If there is no distributed consensus, i.e. if there is a single authority (even if it uses multiple nodes under its influence) which executes smart contracts and decides what are the smart contract's outputs and which transactions are valid, the concept of smart contracts can be reduced to digitally signed pieces of code stored either in a database, or more commonly, just as files on a server. This code can be verified (i.e. its digital signature can be validated), executed, and its results digitally signed and written to the database without changing the essential nature of what a smart contract is. Since the security of this scenario completely depends on the security of the consensus, and the consensus is centralised, its much simpler to add a field to an existing database which would contain code than engineer a blockchain from scratch to do it.
If the data is not going to be verified by third parties, or the public at large, there is no need for a distributed consensus (and it wouldn't be useful or used even if implemented), and there is no need to format data into transactions with smart contract code attached to them. Both data and code can more efficiently, and possibly more securely, be stored in a conventional way.
Summary
Blockchains are most useful where authenticated data needs to be distributed among a large-ish and unpredictable set of nodes, where the nodes do not trust each other so they must rely on distributed processing algorithms to distinguish which data is valid and which isn't.

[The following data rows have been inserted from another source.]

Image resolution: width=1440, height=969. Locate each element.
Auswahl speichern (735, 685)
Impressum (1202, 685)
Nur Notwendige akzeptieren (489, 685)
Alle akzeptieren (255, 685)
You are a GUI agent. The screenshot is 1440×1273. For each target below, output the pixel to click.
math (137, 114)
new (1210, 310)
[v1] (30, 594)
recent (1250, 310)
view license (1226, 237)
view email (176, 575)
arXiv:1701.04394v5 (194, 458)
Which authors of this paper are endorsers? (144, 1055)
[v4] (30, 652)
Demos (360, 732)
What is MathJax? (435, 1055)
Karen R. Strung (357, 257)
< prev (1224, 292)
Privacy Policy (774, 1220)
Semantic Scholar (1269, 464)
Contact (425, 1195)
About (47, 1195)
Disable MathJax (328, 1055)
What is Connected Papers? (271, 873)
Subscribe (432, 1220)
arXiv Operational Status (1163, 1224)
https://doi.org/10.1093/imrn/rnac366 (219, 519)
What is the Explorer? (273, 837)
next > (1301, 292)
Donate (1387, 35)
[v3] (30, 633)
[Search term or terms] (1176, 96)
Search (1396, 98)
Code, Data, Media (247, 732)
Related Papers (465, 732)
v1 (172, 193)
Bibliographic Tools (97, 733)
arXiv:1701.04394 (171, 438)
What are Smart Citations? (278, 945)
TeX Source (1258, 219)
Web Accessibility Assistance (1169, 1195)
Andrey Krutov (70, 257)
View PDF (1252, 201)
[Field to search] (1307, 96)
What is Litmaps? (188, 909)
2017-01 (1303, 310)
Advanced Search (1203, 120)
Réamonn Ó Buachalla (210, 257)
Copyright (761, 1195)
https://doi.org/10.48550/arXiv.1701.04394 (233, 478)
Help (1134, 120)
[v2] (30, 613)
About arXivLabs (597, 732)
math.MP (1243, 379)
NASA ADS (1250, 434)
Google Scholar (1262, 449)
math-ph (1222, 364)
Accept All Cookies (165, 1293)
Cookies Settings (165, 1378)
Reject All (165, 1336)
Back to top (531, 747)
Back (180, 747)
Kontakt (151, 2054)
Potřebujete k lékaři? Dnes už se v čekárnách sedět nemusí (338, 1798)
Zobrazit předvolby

This introduces significant overhead which makes them incredibly slow to read and write, hard to implement securely, and plain inconvenient to use in many real-world cases.
However, if a project is trying to solve a problem which requires the use of a distributed consensus (which may or may not include smart contracts), immutable and append-only data, blockchains are basically the only solution we know of how to do it, and in those cases are unavoidable.